'Zap axotomy': Localized fluorescent excitation of single dye-filled neurons induces growth by selective axotomy

The response of populations of neurons to axotomy has traditionally been studied by crushing or sectioning whole nerve trunks. The present communication describes a technique by which single neurons can be reliably and selectively axotomized in the absence of damage to other axons and non-neuronal cells within the nerve. To obtain selective axotomy, identified neurons of the buccal ganglia of the snail, Helisoma, were first filled with fluorescent dye. Next, the preparation was positioned in a restricted beam of blue light using low light video fluorescence microscopy.
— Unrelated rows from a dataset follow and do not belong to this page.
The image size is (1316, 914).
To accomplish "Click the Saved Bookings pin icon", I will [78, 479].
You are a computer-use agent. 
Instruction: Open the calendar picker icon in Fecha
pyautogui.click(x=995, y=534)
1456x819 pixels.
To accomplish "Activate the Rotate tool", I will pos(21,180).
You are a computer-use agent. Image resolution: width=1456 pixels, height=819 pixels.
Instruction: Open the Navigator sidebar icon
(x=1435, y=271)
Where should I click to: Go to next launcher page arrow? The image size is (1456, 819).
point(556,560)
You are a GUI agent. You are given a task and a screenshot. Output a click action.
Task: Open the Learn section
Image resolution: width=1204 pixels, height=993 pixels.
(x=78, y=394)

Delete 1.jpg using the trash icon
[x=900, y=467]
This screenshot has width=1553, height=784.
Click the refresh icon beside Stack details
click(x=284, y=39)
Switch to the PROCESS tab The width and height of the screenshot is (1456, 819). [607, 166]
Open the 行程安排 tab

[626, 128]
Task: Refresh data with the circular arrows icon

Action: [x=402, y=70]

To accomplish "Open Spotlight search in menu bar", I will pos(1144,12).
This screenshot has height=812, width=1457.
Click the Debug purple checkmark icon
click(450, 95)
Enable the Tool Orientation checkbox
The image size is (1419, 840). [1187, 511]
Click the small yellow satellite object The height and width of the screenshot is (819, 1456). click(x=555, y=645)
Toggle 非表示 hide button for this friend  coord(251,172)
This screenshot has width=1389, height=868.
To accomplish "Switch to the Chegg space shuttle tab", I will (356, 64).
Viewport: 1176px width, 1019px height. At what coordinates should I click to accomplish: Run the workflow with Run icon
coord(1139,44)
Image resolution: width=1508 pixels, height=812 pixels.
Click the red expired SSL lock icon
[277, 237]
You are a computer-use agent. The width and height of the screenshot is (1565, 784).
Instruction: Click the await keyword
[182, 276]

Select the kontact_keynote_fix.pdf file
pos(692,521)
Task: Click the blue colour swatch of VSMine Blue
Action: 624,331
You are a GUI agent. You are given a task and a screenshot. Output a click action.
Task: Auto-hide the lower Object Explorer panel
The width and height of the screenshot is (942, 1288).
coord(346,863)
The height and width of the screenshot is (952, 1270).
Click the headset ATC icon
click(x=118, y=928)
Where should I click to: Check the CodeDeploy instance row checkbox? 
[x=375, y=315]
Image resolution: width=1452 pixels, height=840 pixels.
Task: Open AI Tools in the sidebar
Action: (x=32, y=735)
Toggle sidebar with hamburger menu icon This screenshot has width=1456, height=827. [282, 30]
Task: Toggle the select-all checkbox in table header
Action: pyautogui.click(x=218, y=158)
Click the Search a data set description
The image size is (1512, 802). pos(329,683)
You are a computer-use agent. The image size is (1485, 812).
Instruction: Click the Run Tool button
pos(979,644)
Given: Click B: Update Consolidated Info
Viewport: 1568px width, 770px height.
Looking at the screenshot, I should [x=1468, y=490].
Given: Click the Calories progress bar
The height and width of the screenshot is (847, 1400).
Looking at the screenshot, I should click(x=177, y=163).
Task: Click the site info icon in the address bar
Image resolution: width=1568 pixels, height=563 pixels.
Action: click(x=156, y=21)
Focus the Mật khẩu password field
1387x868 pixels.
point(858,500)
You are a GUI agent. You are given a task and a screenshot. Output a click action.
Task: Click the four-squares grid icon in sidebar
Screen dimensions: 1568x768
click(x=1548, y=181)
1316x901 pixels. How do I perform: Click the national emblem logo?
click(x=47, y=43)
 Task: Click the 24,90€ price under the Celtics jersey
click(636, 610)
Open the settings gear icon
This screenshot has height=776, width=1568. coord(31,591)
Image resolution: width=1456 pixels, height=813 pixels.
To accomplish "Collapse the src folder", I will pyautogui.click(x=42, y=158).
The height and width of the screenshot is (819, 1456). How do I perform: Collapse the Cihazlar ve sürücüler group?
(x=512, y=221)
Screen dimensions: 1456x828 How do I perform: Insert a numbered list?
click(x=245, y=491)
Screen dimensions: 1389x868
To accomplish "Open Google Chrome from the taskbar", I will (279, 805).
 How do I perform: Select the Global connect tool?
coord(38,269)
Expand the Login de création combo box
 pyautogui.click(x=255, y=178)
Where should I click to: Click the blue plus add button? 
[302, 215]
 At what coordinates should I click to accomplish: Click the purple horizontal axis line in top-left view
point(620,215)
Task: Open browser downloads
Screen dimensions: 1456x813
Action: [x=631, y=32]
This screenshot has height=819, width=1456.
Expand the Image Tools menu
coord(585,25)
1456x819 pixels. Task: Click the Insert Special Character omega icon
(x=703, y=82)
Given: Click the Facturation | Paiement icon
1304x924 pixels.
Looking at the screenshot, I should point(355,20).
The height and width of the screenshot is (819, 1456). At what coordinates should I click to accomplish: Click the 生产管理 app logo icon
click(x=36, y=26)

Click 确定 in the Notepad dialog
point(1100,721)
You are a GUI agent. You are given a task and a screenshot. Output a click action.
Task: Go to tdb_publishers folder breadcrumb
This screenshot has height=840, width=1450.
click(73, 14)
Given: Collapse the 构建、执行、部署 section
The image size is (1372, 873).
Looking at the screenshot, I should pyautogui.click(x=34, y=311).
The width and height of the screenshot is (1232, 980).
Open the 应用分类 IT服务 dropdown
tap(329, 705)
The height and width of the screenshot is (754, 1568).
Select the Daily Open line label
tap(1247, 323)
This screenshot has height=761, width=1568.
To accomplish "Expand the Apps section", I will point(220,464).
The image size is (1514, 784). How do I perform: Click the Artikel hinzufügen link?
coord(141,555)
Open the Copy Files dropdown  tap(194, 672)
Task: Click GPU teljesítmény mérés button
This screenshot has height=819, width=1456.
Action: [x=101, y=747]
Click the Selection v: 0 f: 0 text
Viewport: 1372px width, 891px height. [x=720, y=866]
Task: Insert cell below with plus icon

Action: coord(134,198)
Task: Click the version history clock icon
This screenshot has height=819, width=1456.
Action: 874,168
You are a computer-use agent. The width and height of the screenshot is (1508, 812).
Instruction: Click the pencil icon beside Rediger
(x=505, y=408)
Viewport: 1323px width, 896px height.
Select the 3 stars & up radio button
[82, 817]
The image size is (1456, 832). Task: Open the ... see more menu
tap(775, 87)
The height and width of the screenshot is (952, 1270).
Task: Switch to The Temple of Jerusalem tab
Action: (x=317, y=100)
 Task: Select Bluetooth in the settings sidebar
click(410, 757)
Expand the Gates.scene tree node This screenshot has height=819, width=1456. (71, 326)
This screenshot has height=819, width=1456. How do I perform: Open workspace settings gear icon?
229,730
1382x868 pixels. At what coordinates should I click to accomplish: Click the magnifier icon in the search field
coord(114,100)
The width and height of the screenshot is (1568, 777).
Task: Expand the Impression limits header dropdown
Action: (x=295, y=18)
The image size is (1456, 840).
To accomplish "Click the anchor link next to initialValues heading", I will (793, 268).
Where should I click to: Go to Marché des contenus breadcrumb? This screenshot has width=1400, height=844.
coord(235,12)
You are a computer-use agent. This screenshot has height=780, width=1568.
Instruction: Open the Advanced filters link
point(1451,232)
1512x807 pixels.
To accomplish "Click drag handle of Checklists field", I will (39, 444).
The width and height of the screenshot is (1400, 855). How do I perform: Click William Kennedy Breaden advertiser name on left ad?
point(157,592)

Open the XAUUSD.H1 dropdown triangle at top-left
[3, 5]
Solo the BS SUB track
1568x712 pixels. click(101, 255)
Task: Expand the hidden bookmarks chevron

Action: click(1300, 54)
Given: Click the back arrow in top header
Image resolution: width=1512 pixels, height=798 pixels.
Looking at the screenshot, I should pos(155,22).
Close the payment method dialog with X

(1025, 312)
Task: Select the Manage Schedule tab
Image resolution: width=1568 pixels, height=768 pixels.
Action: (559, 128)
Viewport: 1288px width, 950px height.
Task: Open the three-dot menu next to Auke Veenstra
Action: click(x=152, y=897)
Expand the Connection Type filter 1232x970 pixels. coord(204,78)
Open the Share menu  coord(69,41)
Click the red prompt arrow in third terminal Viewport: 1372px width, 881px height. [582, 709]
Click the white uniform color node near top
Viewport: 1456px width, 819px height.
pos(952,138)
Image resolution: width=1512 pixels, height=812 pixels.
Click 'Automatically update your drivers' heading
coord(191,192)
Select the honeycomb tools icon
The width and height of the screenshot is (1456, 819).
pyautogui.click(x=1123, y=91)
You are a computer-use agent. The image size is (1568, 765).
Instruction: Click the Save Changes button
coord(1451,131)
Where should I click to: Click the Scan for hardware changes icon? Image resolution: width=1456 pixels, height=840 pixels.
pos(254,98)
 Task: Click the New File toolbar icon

Finally, the selected region of axon was briefly exposed to light levels normally employed for fluorescence microscopy. Shortly after irradiation of the identified neuron 5, antidromic action potentials no longer propagated past the region of exposure in the dye-filled cell, whereas adjacent axons were physiologically intact. Several days after exposure, profuse neurite outgrowth was observed from the proximal region of axon of neuron 5, but never in neighboring axons which were not filled with dye at the time of irradiation. When the axons of both neurons 5R and 5L were spot irradiated neurite outgrowth resulted in the formation of a novel electrical connection between these cells. These changes in growth and connectivity which were induced by selective axotomy of single axons were indistinguishable from the changes which are produced by crushing entire nerve trunks.